Tibetan exiles stage protest demonstration in Dharamsala

August 17, 2008

Asian News International (ANI)
August 14, 2008

Dharamsala/New Delhi, August 14 -- Scores of Tibetan exiles on
Thursday gathered in Dharamsala, the seat of Tibetan government in
exile, to protest against violation of human rights by Chinese
authorities in Tibet.

The protesters gathered at the Tsuklag Khang Buddhist temple in the
picturesque hill town, also known as 'Mini Lhasa' because of the
large population of Tibetans in the town, to protest against China.

Dressed in black with black bands tied over their eyes, the
protesters sang a patriotic song to motivate their fellow Tibetans.

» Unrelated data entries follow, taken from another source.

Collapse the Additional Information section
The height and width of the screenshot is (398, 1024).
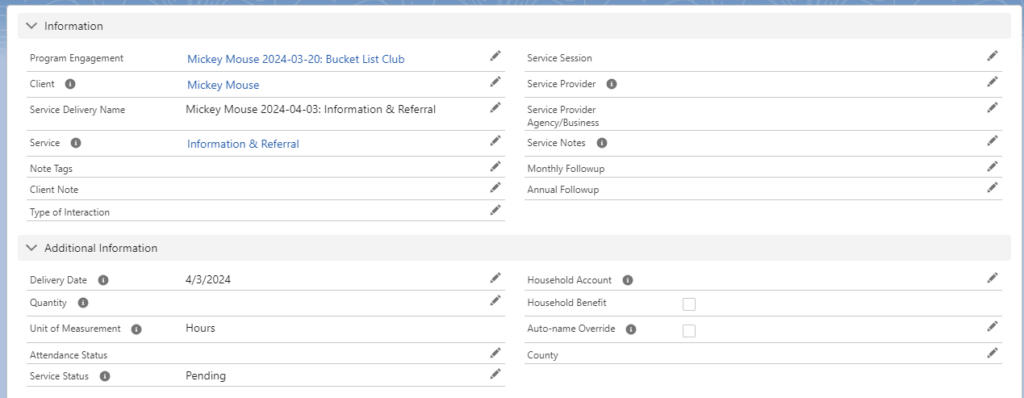[x=31, y=248]

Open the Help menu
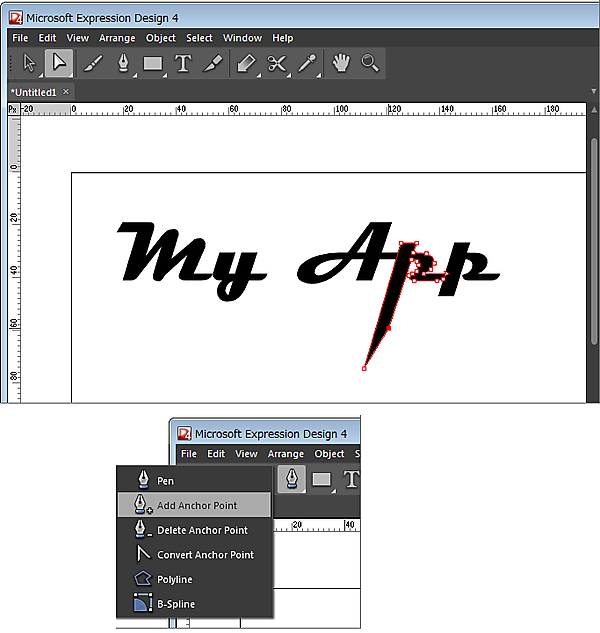click(x=283, y=38)
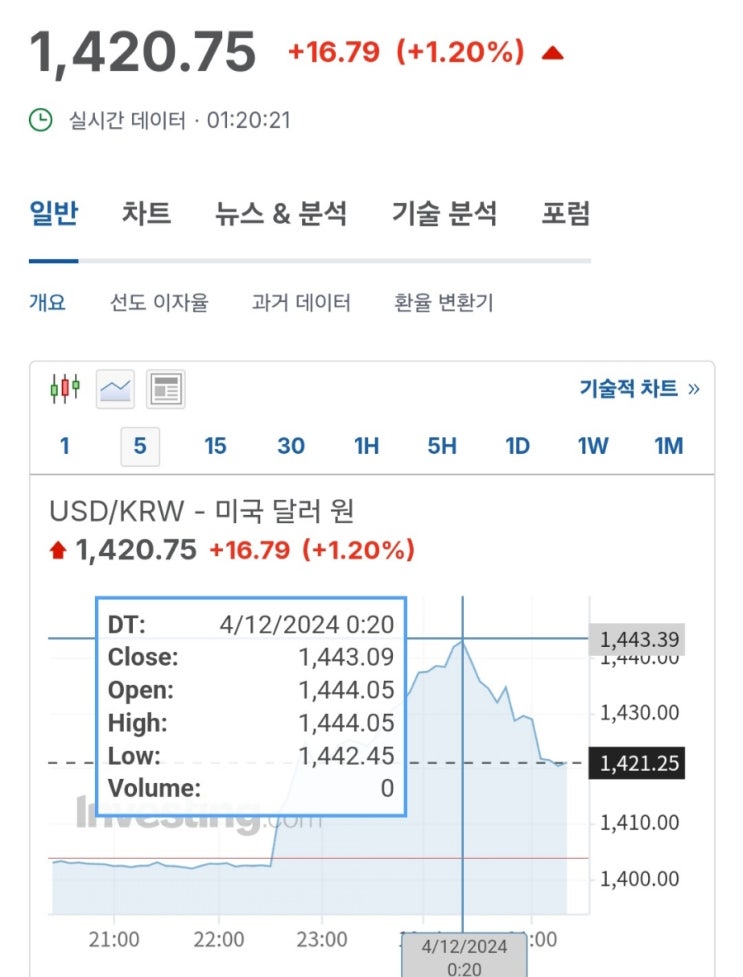Go to the 기술 분석 tab
The width and height of the screenshot is (743, 977).
coord(444,213)
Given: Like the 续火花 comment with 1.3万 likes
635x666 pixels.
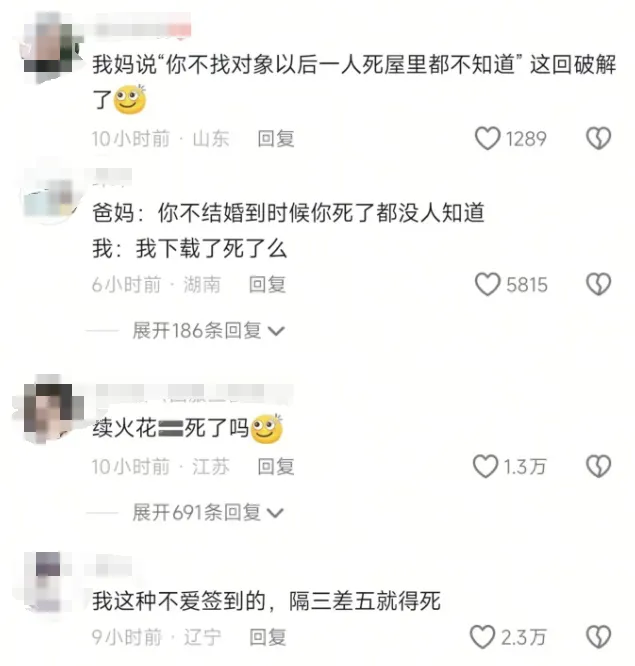Looking at the screenshot, I should click(485, 466).
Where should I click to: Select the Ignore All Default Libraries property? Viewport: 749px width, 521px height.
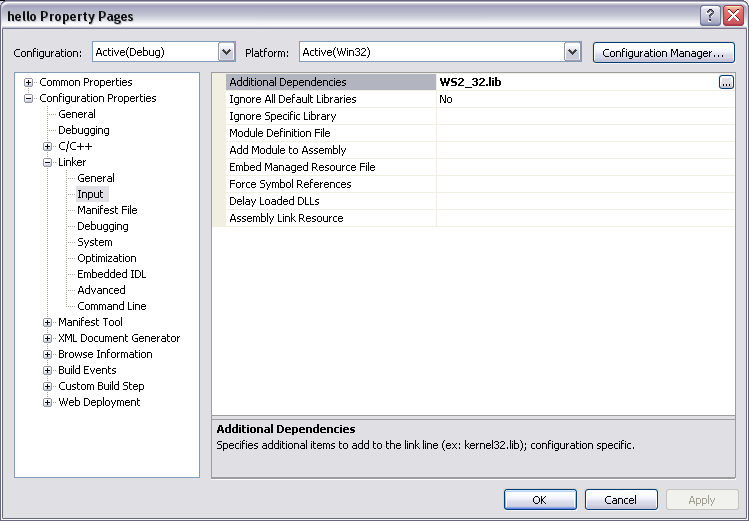tap(292, 99)
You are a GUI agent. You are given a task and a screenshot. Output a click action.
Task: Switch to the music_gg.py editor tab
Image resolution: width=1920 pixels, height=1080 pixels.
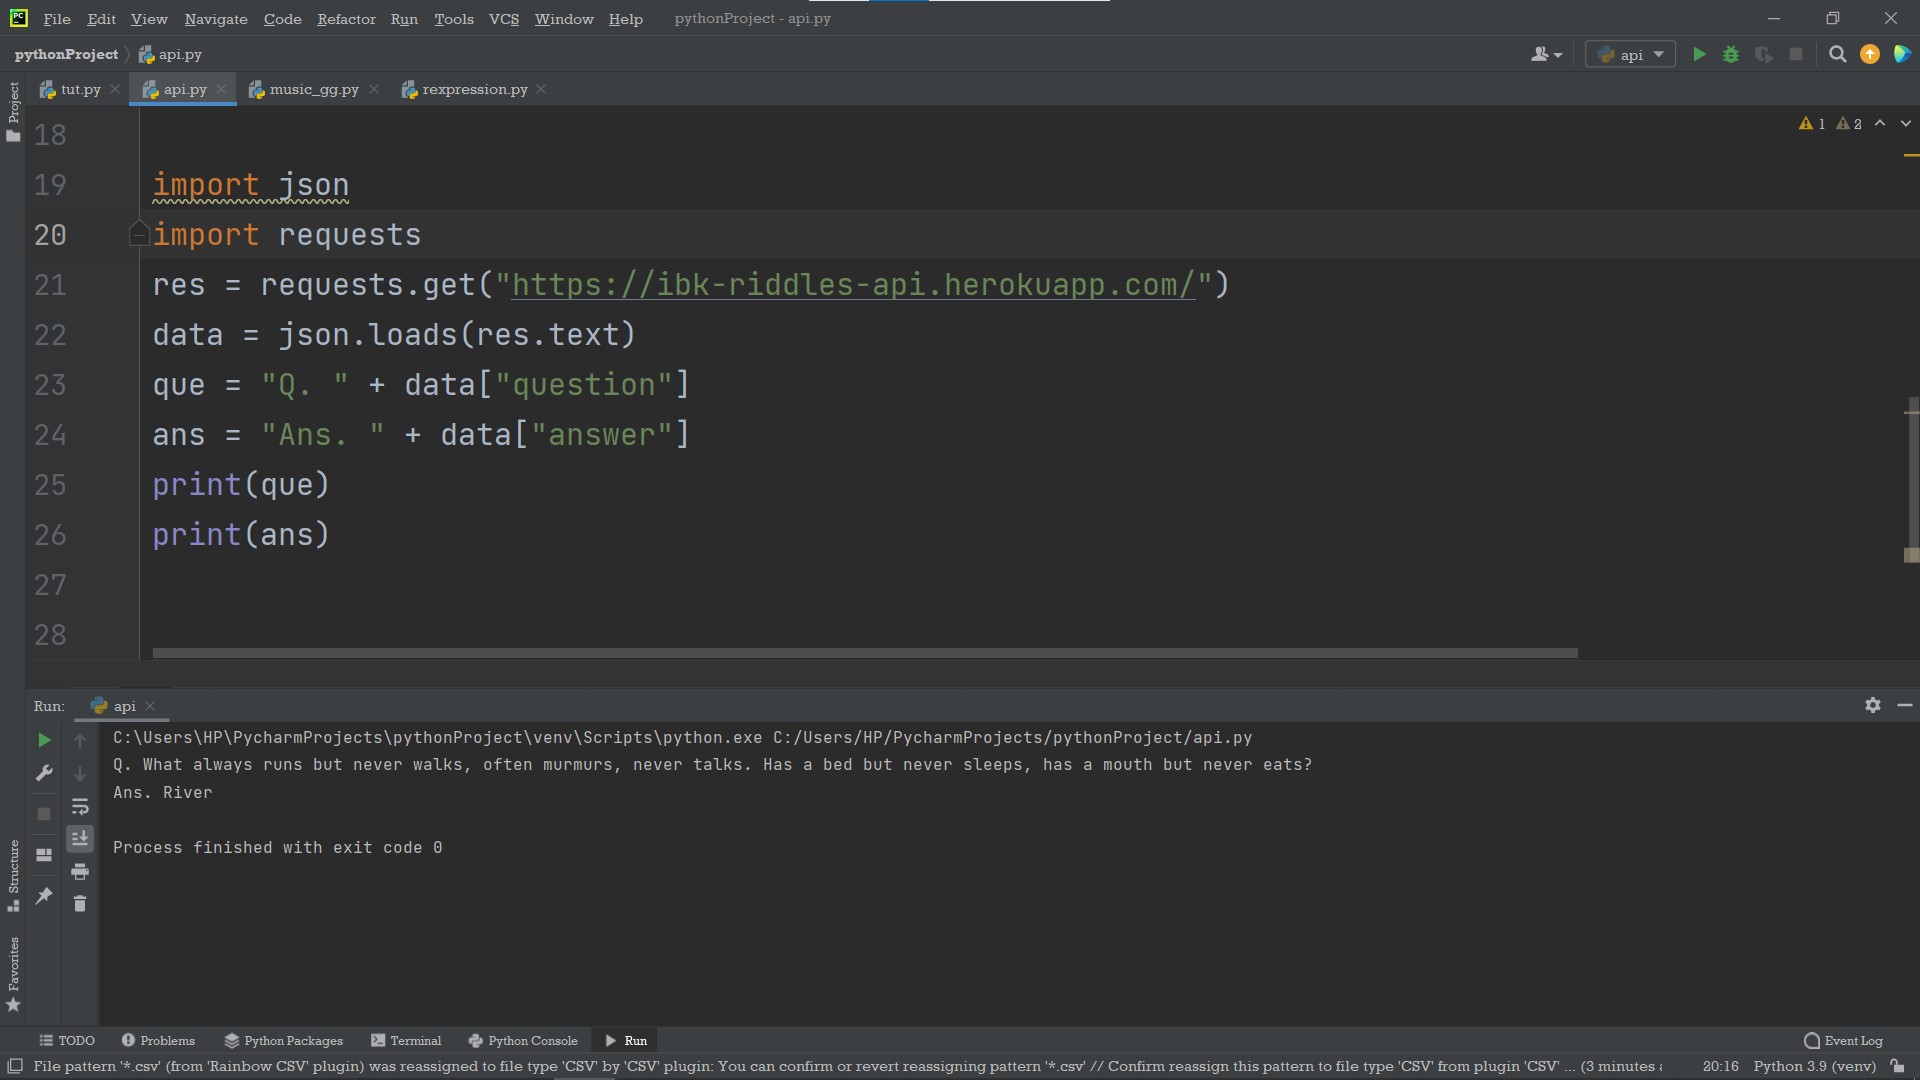313,89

The protesters also marched down the hilly roads of Dharamsala
chanting slogans like 'Free Tibet' and 'Long Live Dalai Lama'.

Some of the protesters also chained themselves symbolizing the
political prisoners languishing in jails in Lhasa, allegedly
suffering under Chinese brutality.

The protesters said, they were not against the Olympics but were
against the inhuman treatment meted out by the Chinese to people in Tibet.

"We are really concerned that a nation who is hosting the Olympics
has certain moral responsibility of having good standards of human
rights and freedom within its country, which China doesn't have. So
our concern is, that the nation which is holding such a big event
does not meet the requirement," said B. Tsering, President of Tibetan
Women Association.

Meanwhile in New Delhi, police forcibly took away the Tibetan exiles
to hospital, who were sitting on hunger strike for the past few days.

The protesters were on an indefinite hunger strike under the
'Indefinite fast for Tibet-without Food and Water' movement, to
attract the attention of the international community towards the Tibetan cause.

The police had to shift them forcibly for medical assistance as their
condition was deteriorating.

The police have also commissioned two policemen at the Tibetan camp
to keep a check on the hunger strikers.

"We have replaced the real hunger strikers with other six volunteers
and they took six wrong people. But, today police have planned and
have kept two policemen to watch the hunger strikers whether we are
replacing them or not," said Thunduk Dorje, Vice President, Tibetan
Youth Congress.

China has accused followers of the Dalai Lama, the exiled Tibetan
Buddhist leader, of stirring riots and protests in Tibetan region in
March in a bid to upstage Olympic preparations. The Dalai Lama has
denied the charge and said he does not oppose the Games.

The Dalai Lama has rejected accusations that he is behind the unrest
and has supported the Chinese right to host the Olympics.

But groups campaigning for Tibetan independence have said they will
use the Games to voice their demands and concerns over the alleged
Chinese atrocities in Tibet.

China has controlled Tibet since People's Liberation Army troops
marched into the region in 1950 and Beijing considers Tibet as an
integral part of its territory.

Critics accuse China of repressing Tibetans' religious aspirations,
especially their veneration for the Dalai Lama, the exiled spiritual
leader who won the Nobel Peace Prize in 1989.